= Felicific calculus =

Algorithm in utilitarian ethics

The felicific calculus is an algorithm formulated by utilitarian philosopher Jeremy Bentham (1748–1832) for calculating the degree or amount of pleasure that a specific action is likely to induce. Bentham, an ethical hedonist, believed the moral rightness or wrongness of an action to be a function of the amount of pleasure or pain that it produced. The felicific calculus could, in principle, at least, determine the moral status of any considered act. The algorithm is also known as the utility calculus, the hedonistic calculus and the hedonic calculus.

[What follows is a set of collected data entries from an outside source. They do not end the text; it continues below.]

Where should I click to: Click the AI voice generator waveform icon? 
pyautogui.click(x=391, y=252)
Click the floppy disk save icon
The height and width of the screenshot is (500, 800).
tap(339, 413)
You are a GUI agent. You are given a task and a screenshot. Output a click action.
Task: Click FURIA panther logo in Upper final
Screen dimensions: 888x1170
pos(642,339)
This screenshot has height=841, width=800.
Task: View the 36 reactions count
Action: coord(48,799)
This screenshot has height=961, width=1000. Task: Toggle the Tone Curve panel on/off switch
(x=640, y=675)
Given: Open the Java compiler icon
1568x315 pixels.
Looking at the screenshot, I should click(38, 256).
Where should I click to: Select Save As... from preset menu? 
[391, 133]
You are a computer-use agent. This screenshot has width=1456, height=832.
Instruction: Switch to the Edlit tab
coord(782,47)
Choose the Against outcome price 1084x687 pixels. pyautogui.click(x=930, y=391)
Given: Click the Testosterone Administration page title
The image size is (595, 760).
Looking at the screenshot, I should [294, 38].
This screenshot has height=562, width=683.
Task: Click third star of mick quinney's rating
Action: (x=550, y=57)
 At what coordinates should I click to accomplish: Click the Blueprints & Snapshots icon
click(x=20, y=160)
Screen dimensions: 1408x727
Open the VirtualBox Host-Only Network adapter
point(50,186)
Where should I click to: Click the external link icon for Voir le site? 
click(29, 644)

To be included in this calculation are several variables (or vectors), which Bentham called "circumstances". These are:
1. Intensity: How strong is the pleasure?
2. Duration: How long will the pleasure last?
3. Certainty or uncertainty: How likely or unlikely is it that the pleasure will occur?
4. Propinquity or remoteness: How soon will the pleasure occur?
5. Fecundity: The probability that the action will be followed by sensations of the same kind.
6. Purity: The probability that it will not be followed by sensations of the opposite kind.
7. Extent: How many people will be affected?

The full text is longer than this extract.